User Guide

Core concepts

bpack is a lightweight Python package intended to help users to

  • describe binary data structures

  • encode/decode binary data to/form Python object

Descriptors

The user can define binary data structure in a declarative way, as follows:

import bpack

@bpack.descriptor
class BinaryRecord:
    field_1: float = bpack.field(size=8)
    field_2: int = bpack.field(size=4, signed=True)

Key concepts for definition of binary data structures are

  • the declaration of the data structure by means of the bpack.descriptors.descriptor() class decorator. It allows to specify the main properties of the data structure.

  • the specification of the characteristics of each field, mainly the data type, the size and (optionally) the offset with respect to the beginning of the record. This can be done using the bpack.descriptors.field() factory function.

In the above example the BinaryRecord has been defined to have two fields:

field_1

a double precision floating point (8 bytes)

field_2

a 32bit signed integer (size is expressed in bytes in this case)

The offset of the fields have not been explicitly specified so they are computed automatically.
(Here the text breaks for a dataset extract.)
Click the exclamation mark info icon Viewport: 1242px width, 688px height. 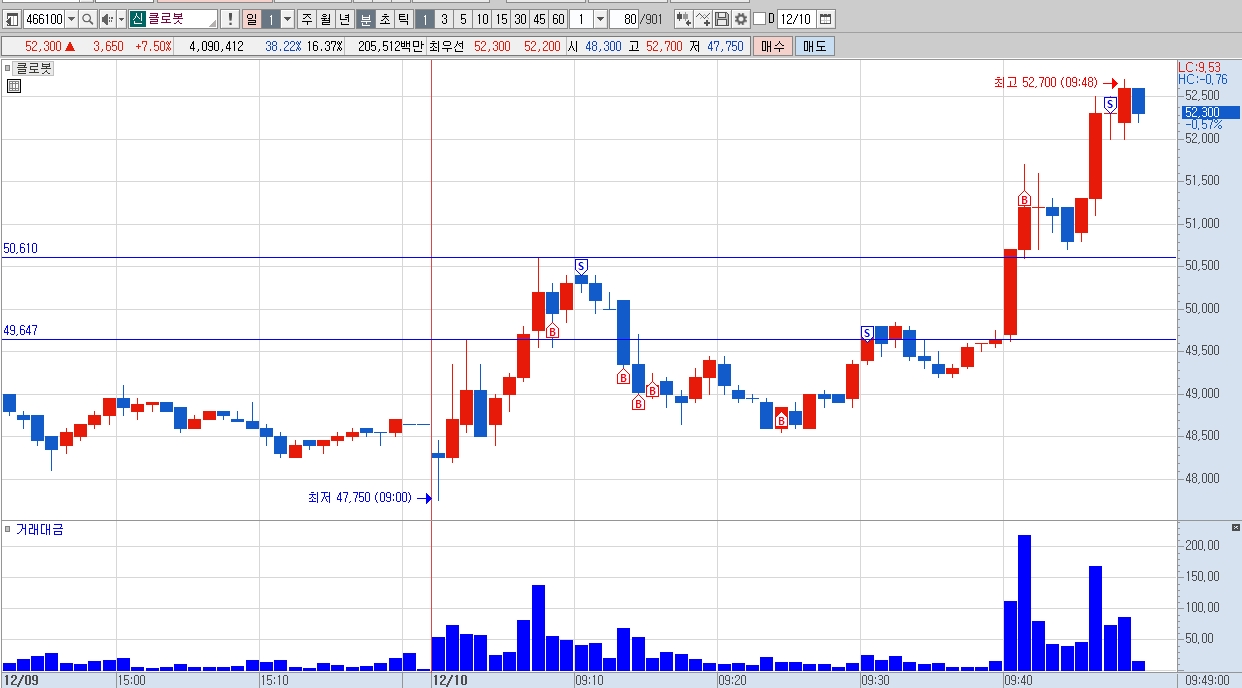pos(231,19)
In the example field_1 has offset=0, while field_2 has offset=4 i.e. data belonging to field_2 immediately follow the ones of the previous field.

The design is strongly inspired to the one of the dataclasses package of the Python standard library.

Codecs

Once a binary structure is defined, the bpack package allows to automatically generate Codec objects that are able to convert binary data into a Python objects and vice versa:

import bpack.st

binary_data = b'\x18-DT\xfb!\t@\x15\xcd[\x07'

codec = bpack.st.Codec(BinaryRecord)
record = codec.decode(binary_data)

assert record.field_1 == 3.141592653589793
assert record.field_2 == 123456789

print(record)
BinaryRecord(field_1=3.141592653589793, field_2=123456789)
encoded_data = codec.encode(record)
assert binary_data == encoded_data

print('binary_data: ', binary_data)
print('encoded_data:', encoded_data)
binary_data:  b'\x18-DT\xfb!\t@\x15\xcd[\x07'
encoded_data: b'\x18-DT\xfb!\t@\x15\xcd[\x07'

In the example above it has been used the bpack.st.Codec class form the bpack.st module.

Please note that the decoder class (bpack.st.Codec)

  • takes in input the descriptor (i.e. the type) of the binary data structure, and

  • return a codec object which is capable to encode/decode only binary data organized according to the descriptor received at the instantiation time. If one need to encode/decode a differed data structure than it is necessary to instantiate a different codec.

The bpack.st module used in the example is just one of the, so called, backends available in bpack.

See the Backends section below for more details.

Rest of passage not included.